AI Singapore makes AI more inclusive for Southeast Asia with Gemma 2
Launched in 2017, AI Singapore is a national network of AI research institutions and organizations dedicated to advancing Singapore’s AI development. One of its projects, SEA-LION, is a family of open models that brings the power of LLMs to Southeast Asian (SEA) countries previously overlooked by the world of AI.
The team behind SEA-LION chose Gemma, Google’s family of lightweight and efficient open models, for its vocabulary and linguistic understanding, as well as its size-to-performance ratio. With Gemma, SEA-LION developers created a powerful, efficient, and accessible LLM used by millions of people in the SEA region today.
The challenge
The SEA-LION team recognized that many of the languages spoken across the region weren’t represented by today’s most popular LLMs, which meant parts of the region and entire groups of people had little to no access to many of AI’s potential applications. The team also found that even when these mainstream LLMs did have a basic understanding of local SEA languages, the LLMs lacked comprehension of the linguistic and cultural differences known to native speakers.

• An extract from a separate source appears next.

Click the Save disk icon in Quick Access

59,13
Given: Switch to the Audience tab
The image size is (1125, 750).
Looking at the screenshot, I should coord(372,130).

As William Tjhi, the head of artificial intelligence at AI Singapore explains, most of the world's AI is built on Western and Eastern languages, meaning a lot can be lost in translation: “The global LLM landscape evolved around two bodies: the West Coast and China. These models reflect those worldviews based on data sets that train them and the languages that train them.”

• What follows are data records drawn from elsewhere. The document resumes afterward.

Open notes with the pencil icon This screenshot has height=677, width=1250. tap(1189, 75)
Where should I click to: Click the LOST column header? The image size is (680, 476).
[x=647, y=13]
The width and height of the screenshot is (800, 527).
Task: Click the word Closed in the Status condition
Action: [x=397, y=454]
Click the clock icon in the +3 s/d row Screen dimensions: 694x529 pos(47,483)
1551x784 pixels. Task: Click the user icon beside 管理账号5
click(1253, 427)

“Gemma’s Tokenizer performs better when applied to the languages we have in our region. You can see that in the output. This greatly enhances the model performance when trained on SEA tokens, because the tokenizer is more optimal vs the tokenizer of other models.”
The solution
The SEA-LION team created an inclusive set of LLMs that accurately reflect the region’s nuances, contexts, and cultural diversity. To build a proper LLM with a true understanding of a whole new set of languages, the team needed diverse, high-quality training data, so they decided to collaborate with Google DeepMind & Research teams. They also worked with native speakers and linguists to filter out irrelevant data coming from sources like gambling content and advertisements, and to ensure accurate, natural-sounding translations.
The team’s latest iteration, SEA-LION V3, was continuously pre-trained on Gemma 2, using 200 billion tokens of SEA data. The team found that Gemma’s tokenizer not only contained more tokens for the intended languages but also performed better than other models. Gemma’s 9 billion parameter version was chosen for its size and efficiency, as the resources required to run larger-scale models can be limited in many parts of the region.

The impact
SEA-LION V3 is the team’s most advanced iteration yet, and other local AI developers and researchers are already utilizing it. Tech company GoTo recently launched Sahabat-AI, an LLM ecosystem built on SEA-LION for Indonesian developers. Sahabat-AI is integrated into GoTo’s Dira AI voice assistant, allowing users to access both Gojek and GoPay payment services with voice commands in native languages and dialects.
GoTo CEO Patrick Walujo said that he expects Sahabat-AI to positively impact millions of lives in Indonesia: “It will help our businesses to communicate in new ways with customers, it will help our government ministries develop tools to engage with citizens more comprehensively.”
11
Southeast Asian language proficiencies
14k+
Downloads on Hugging Face
38M
Monthly active users on GoPay have access to Dira
What’s next
The team at AI Singapore is already planning its next iteration of SEA-LION. Their goal is to create smaller and larger parameter versions using Gemma, catering to a wider variety of use cases and offering local communities even greater flexibility. The success of SEA-LION has been essential to SEA’s AI boom, and other LLMs being built on it, like Sahabat-AI, are just the beginning.
“The launch of the new Gemma-based SEA-LION v3 with AI Singapore represents a major step forward for inclusive AI. By harnessing the power of Google’s Gemma 2, this new model significantly outperforms previous versions across a range of Southeast Asian evaluation metrics,” said Manish Gupta, senior director at Google DeepMind. “We look forward to the exciting applications this unlocks and the benefits it drives for diverse communities across Southeast Asia.”